Дословно перепишите отрывок из текста о Новгороде XVIII века, начиная со слов «Лишь в последней» и заканчивая словами «городом [6, c.145].».

ФРАГМЕНТ ТЕКСТА.
*****
Эти поразительно единодушные тоска по новгородскому прошлому и сожаление о его печальном настоящем, в целом, соответствовали реальному положению Новгорода в XVIII в., утратившему свое военно-стратегическое значение после строительства Санкт-Петербурга. Так, согласно доношениям из Новгородской губернской канцелярии, новгородский кремль, в последний раз капитально ремонтировавшийся в 1660-е гг., пребывал в крайней ветхости. В 1720 г. «кровли и мосты в башнях все огнили и обвалились и своды обрушились от дождя и от снега от городовой стены и от башен кирпич сыплется» [36, с.215], в 1745 г. произошло обрушение Пречистенской башни, после чего вышел указ о разборе «совсем уже к падению готовой» Воскресенской башни, при том, что через ворота этой башни до этого момента шли «непрестанные проезды» и даже бывали шествия Ея Императорского величества, в чем заключалась «наиважнейшая… опасность» [36, с.215].

Лишь в последней четверти XVIII в. Новгород подвергся реконструкции. Согласно генеральному плану, утвержденному императорским указом от 1778 г., здесь началось масштабное каменное строительство и вводилась регулярная планировка улиц. Побывавший в обновленном городе А. Буржа отмечал, что «в нем уже много улиц, застроенных кирпичными и очень красивыми до­мами» и «с приближением к центру приятно удивляет красота архитектуры» [6, с.144], а И. Б. Катанео назвал Новгород большим и красивым торговым городом [6, c.145].
*****
ИСХОДНЫЕ ДАННЫЕ.
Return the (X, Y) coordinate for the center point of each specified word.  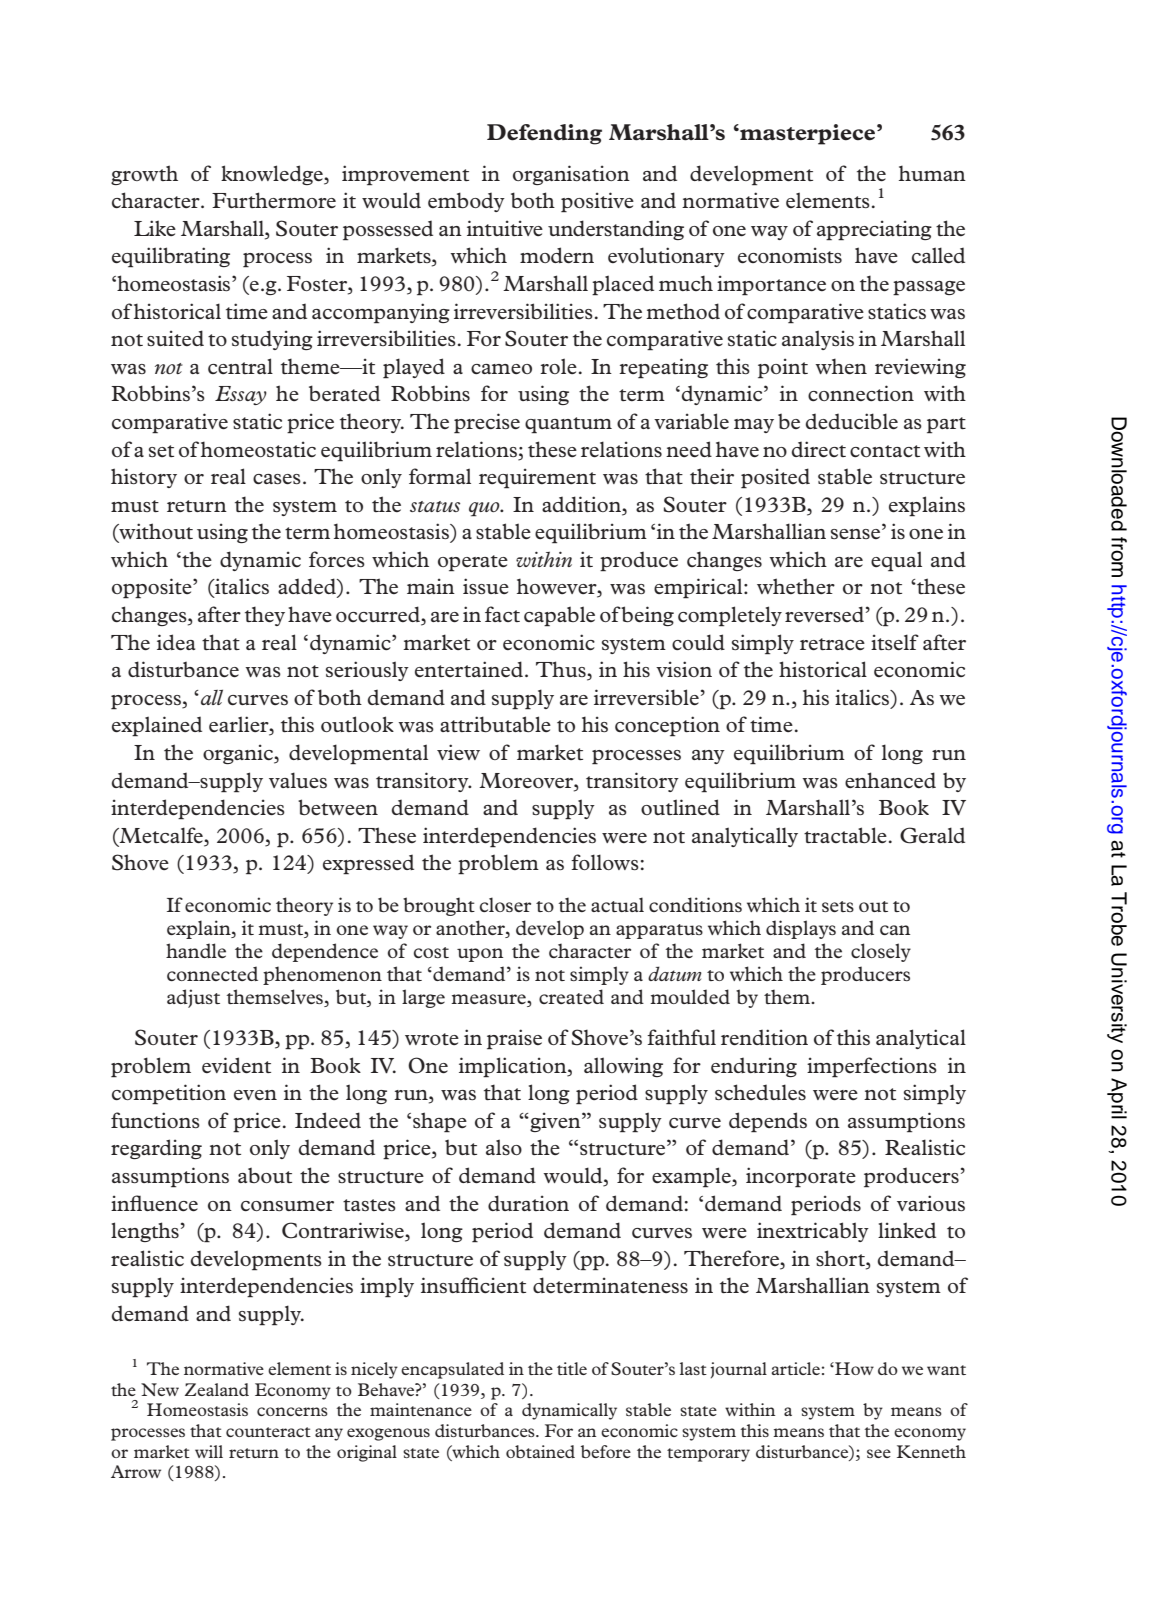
*****
ПИСЬМЕННЫЙ ОТВЕТ.
Лишь в последней четверти XVIII в. Новгород подвергся реконструкции. Согласно генеральному плану, утвержденному императорским указом от 1778 г., здесь началось масштабное каменное строительство и вводилась регулярная планировка улиц. Побывавший в обновленном городе А. Буржа отмечал, что «в нем уже много улиц, застроенных кирпичными и очень красивыми до­мами» и «с приближением к центру приятно удивляет красота архитектуры» [6, с.144], а И. Б. Катанео назвал Новгород большим и красивым торговым городом [6, c.145].